Kann man das frühere Produktionsgebäude einer insolventen Metzgerei, das unweit der Flutmulde im Überschwemmungsgebiet steht und dessen Keller bei Hochwasser regelmäßig absäuft, an den Mann bringen? Ja, man kann! So geschehen am Dienstag am Amtsgericht Bayreuth, wo der zweite Versteigerungstermin für das Betriebsgebäude der Metzgerei Weiß in der E.-C.-Baumann-Straße 24 über die Bühne geht: zum Ersten, zum Zweiten und zum Dritten.

Verkehrswert 535.000 Euro

Der kleine Sitzungssaal ist mit zehn Zuhörern gut gefüllt. Dabei wissen aber wohl nur die beiden Vertreter der Kulmbacher Bank, die die Versteigerung betreibt, wer ein wirklicher Interessent ist. Die Immobilie und das über 5300 Quadratmeter große Grundstück - bisheriger Eigentümer ist Thomas Weiß - haben laut Sachverständigengutachten einen Verkehrswert von 535 000 Euro.

Das erste Gebot gibt der Bauunternehmer Bernd Stübinger aus Kulmbach ab. Kaum vernehmbar sagt er: 60.000 Euro. Schließlich meldet sich ein zweiter Interessent: Bogdan Hollert aus Rugendorf. 70.000 Euro bietet er. Markus Wehrfritz von der Kulmbacher Bank blickt skeptisch in die Runde. Er weiß, dass beide Gebote aufgrund der Fünf-Zehntel-Regelung von Amts wegen zurückzuweisen sind.
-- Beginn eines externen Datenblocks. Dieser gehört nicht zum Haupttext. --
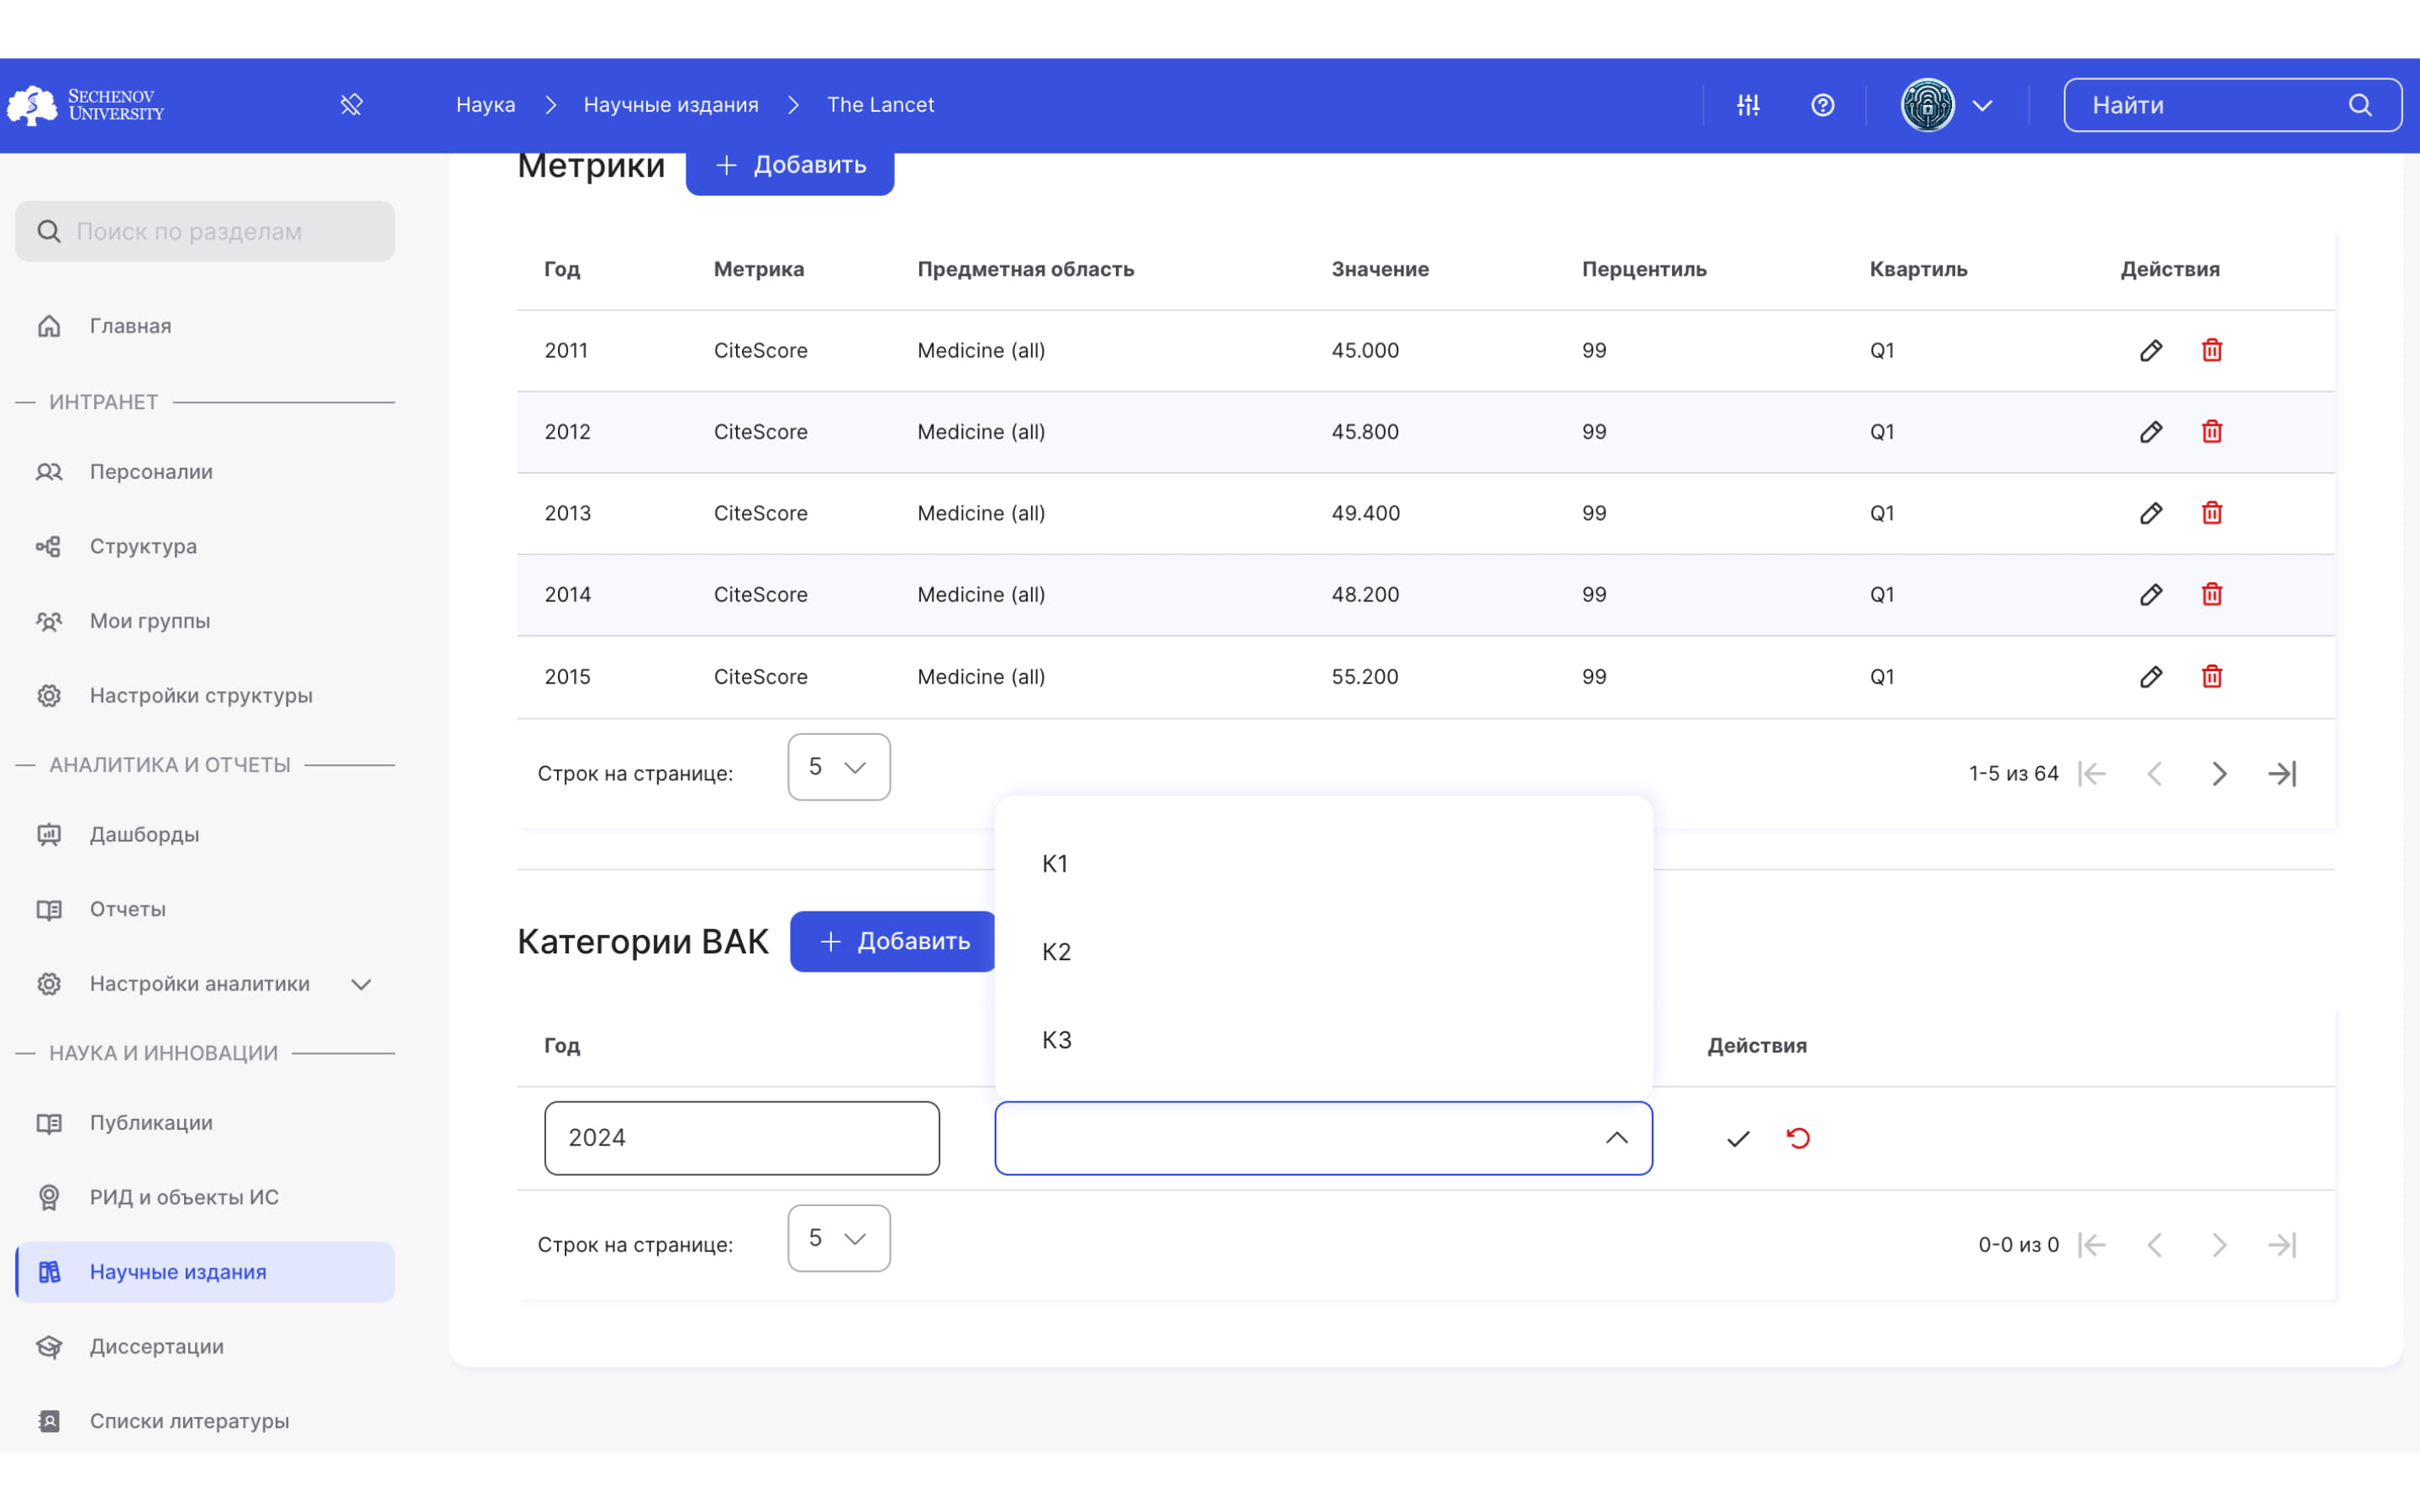Click the help (question mark) icon in top bar
Screen dimensions: 2420x1512
point(1824,104)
Ein Zuhörer fragt nach Altlasten im Boden, nach der Statik des Gebäudes? Er bekommt das Gutachten zur Einsicht. Dann herrscht wieder Ruhe im Raum.
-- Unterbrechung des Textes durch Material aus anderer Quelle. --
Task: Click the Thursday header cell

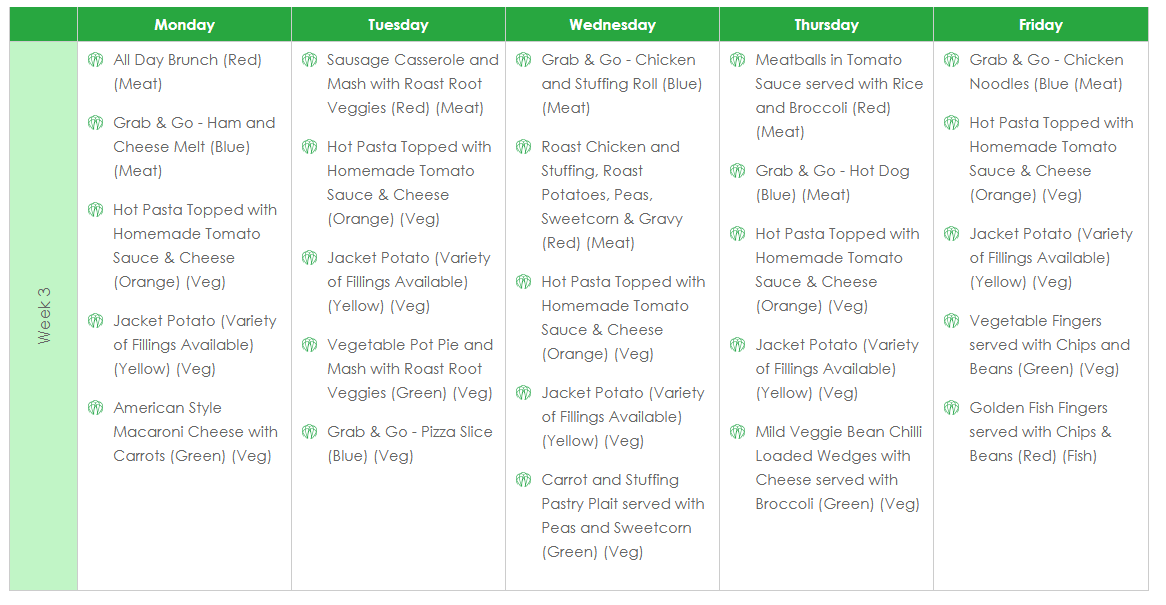Action: click(x=827, y=25)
Kurz vor Ende der Bieterstunde geht erneut Bernd Stübinger nach vorne an den Tisch der Rechtspflegerin. Er erhöht auf 270.000 Euro. Damit liegt er knapp über der Hälfte des Verkehrswerts, aber immer noch unterhalb der Sieben-Zehntel-Grenze.

"Nicht mehr zu erzielen"

Somit hätte die Bank als Gläubigerin noch ein Widerspruchsrecht. Über das Gesicht von Markus Wehrfritz huscht der Anflug eines Lächelns: "Es kann Zuschlag erteilt werden", sagt er namens der Kulmbacher Bank. Hernach erklärt er auf Nach frage: "Unter den gegebenen Umständen war nicht mehr zu erzielen. Zufrieden können wir aber nicht sein."

Immerhin ist für die Kulm bacher Bank eine Grundschuld von mehr als 600.000 Euro im Grundbuch eingetragen. Es ist also davon auszugehen, dass die Verbindlichkeiten wohl noch viel höher sind. Dazu geben die Vertreter des Geld instituts allerdings keine Auskunft. Bankgeheimnis, heißt es lapidar. Vom Versteigerungserlös gehen außerdem noch die Gerichts- und Verfahrenskosten in Höhe von 12.000 Euro ab sowie gut 13.000 Euro, die die Stadt als rückständige Grundsteuer angemeldet hat.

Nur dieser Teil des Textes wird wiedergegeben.